4.2.3. MLO Seasonal Transport Characteristics
Seasonal transport patterns for MLO as determined from isentropic trajectories for 1986-1997 are presented in Figure 4.9. Trajectories arrived at MLO at 3400 m, which is the approximate level of the observatory. Six average or cluster mean trajectories are also shown for each season with the percentage of trajectories that fall into each cluster. The cluster mean represents a group of trajectories that are similar in length and shape. There may be considerable variability within each cluster because of the variability of atmospheric conditions, but the cluster mean is a good way to visualize transport within that group. The four panels in Figure 4.9 show the progression of transport patterns throughout the year. During winter, westerly winds are strongest and about 40% of all trajectories have origins over Asia within 10 days. During spring, zonal flow is still prominent, although wind speeds are somewhat lighter and only 35% of trajectories have origins over Asia within 10 days. Transport during summer is dominated by easterly trade winds and MLO is mostly isolated from Asian influences. At this time of year, especially during August, some trajectories have origins over Central America within 10 days, but most easterly flow is light enough that air parcels remain over the tropical ocean. Fall is a season of transition between easterly trades and westerly flow. Every season does have a significant amount of trade wind flow, but it occurs most often in summer and least often in winter.

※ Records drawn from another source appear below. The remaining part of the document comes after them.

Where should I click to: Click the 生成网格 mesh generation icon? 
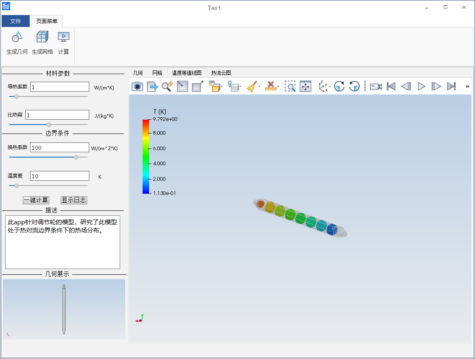[x=42, y=37]
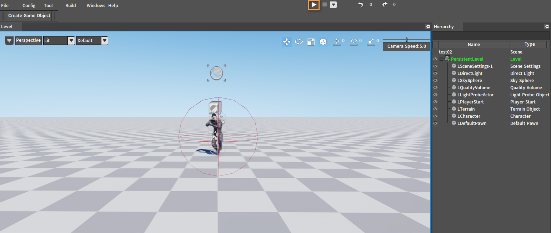Viewport: 551px width, 233px height.
Task: Collapse the PersistentLevel tree node
Action: click(441, 59)

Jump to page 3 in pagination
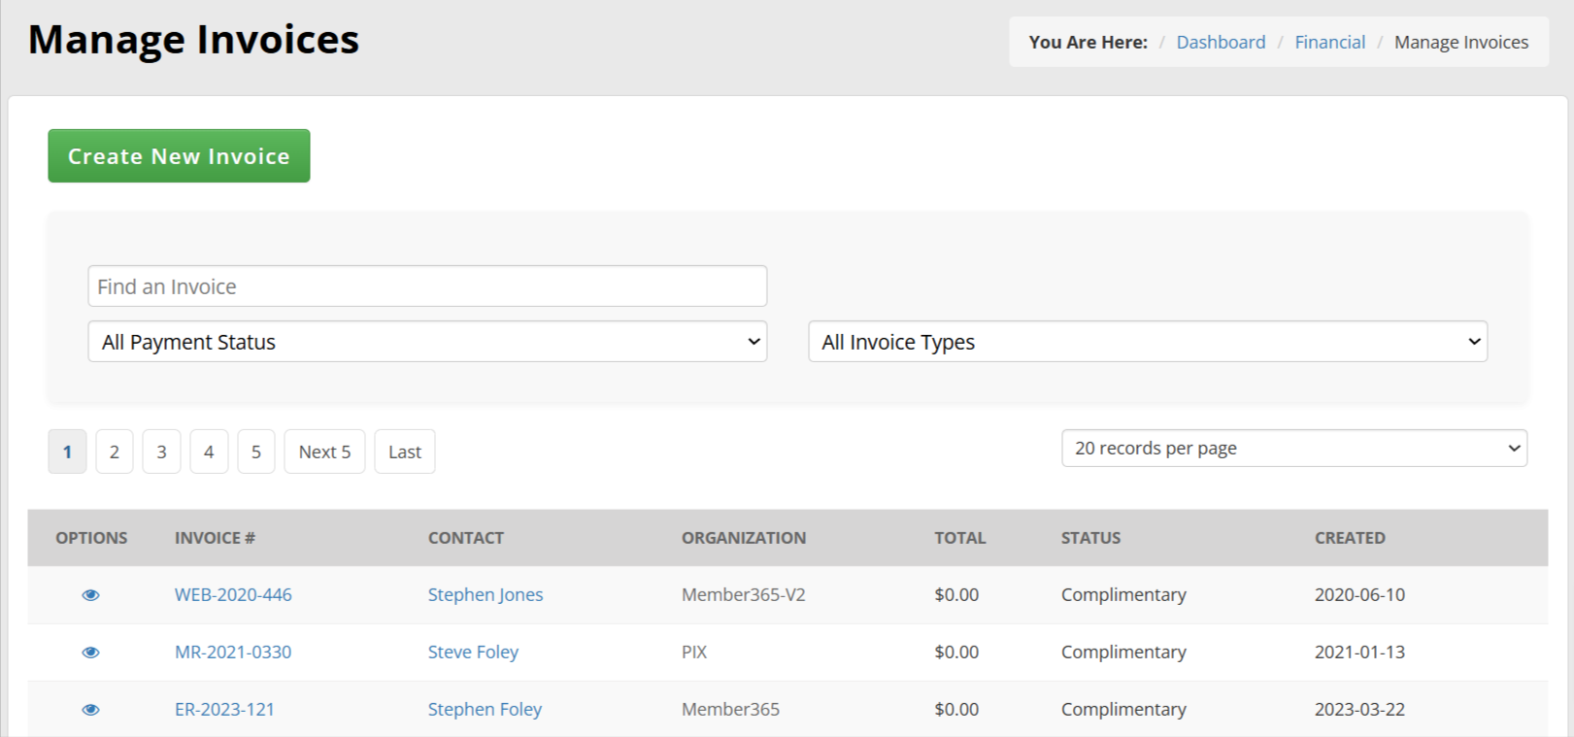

Fig. 4.9. Atmospheric flow patterns for MLO depicted by cluster-mean back trajectories for (a) Winter (December, January, February), (b) Spring (March, April, May), (c ) Summer (June, July, August), and (d) Fall (September, October, November). Isentropic trajectories used in this analysis arrived at MLO at 3400 m for 1986-1997.
When considering potential sources, it is important to keep in mind the elevation of air parcels. During a recent study we examined air parcel elevation during springtime continental transport. Trajectories appeared fairly homogeneous, with all showing a strong westerly flow from Asia. The range of elevation of air parcels as they crossed the coast of the continent was largeŸfrom 3 to 8 km. Some models and aircraft experiments have found that urban pollution is mostly confined to the lower troposphere [Banic et al., 1996], if not the boundary layer [Wu et al., 1997; Levy II et al., 1997]. At any rate, in order for Asian pollution to be detected at MLO, it would have to be mixed upward out of the boundary layer to considerable heights in the free troposphere. This may explain why a trajectory from Asia does not always result in larger trace gas amounts at MLO. The elevations of air parcels that originate over Central America are closer to surface sources ranging from 2 to 4 km. However, long transit times and photochemical modification en route to MLO could lessen the impact of sources in Central America.
Figure 4.10 shows the maximum elevation along 10-day trajectories as it varies by month. From December through April most air parcels originate above 5 km. This is largely due to subsidence around the North Pacific anticyclone. Maximum elevations during summer are close to the level of the observatory which is characteristic of trade wind flow. This transport feature is important when considering atmospheric constituents that have strong vertical gradients or, like ozone, have a source in the upper troposphere/stratosphere.
Fig. 4.10. Monthly mean maximum elevations attained by air parcels en route to MLO.
Figure 4.11 shows the northernmost latitude along 10-day trajectories by month. This transport characteristic may be important for trace gases that have a strong north-south gradient, such as ozone, methane, and CO during springtime. Transport from the most northerly latitudes occurs during April and December when the average northerly extreme is about 35°N. During July through September air parcels originate in more southerly latitudes because of the predominance of trade wind flow.
Fig. 4.11. Monthly means of the northernmost origins of air parcels en route to MLO.
A recent transport study investigated the cause of MLOs springtime maximum in tropospheric ozone [Harris et al., 1998]. Figure 4.12 shows contours of ozone mixing ratio over Hilo, Hawaii, constructed from ozonesonde flights for 1982-1997. The springtime ozone enhancement at the level of the observatory is clear. The remarkable feature of this plot is that the enhancement is not in a well-defined transport layer, but rather the entire troposphere has more ozone in spring than in other seasons. This picture along with transport characteristics and the relationships found among ozone, CO, methane, and water vapor during spring discount Asian pollution as the main source of the ozone enhancement. A contribution from the upper troposphere/stratosphere upwind of MLO, perhaps in the baroclinically active area near Japan, is indicated. Transport across ozone gradients from the north may also contribute to the seasonal ozone maximum.
Fig. 4.12. Contours of ozone mixing ratio over Hilo, Hawaii, constructed from ozonesonde flights for 1982-1997. The dark line near the top is the climatological tropopause according to the World Meteorological Organization definition (<2 K km-1 for at least 2 km).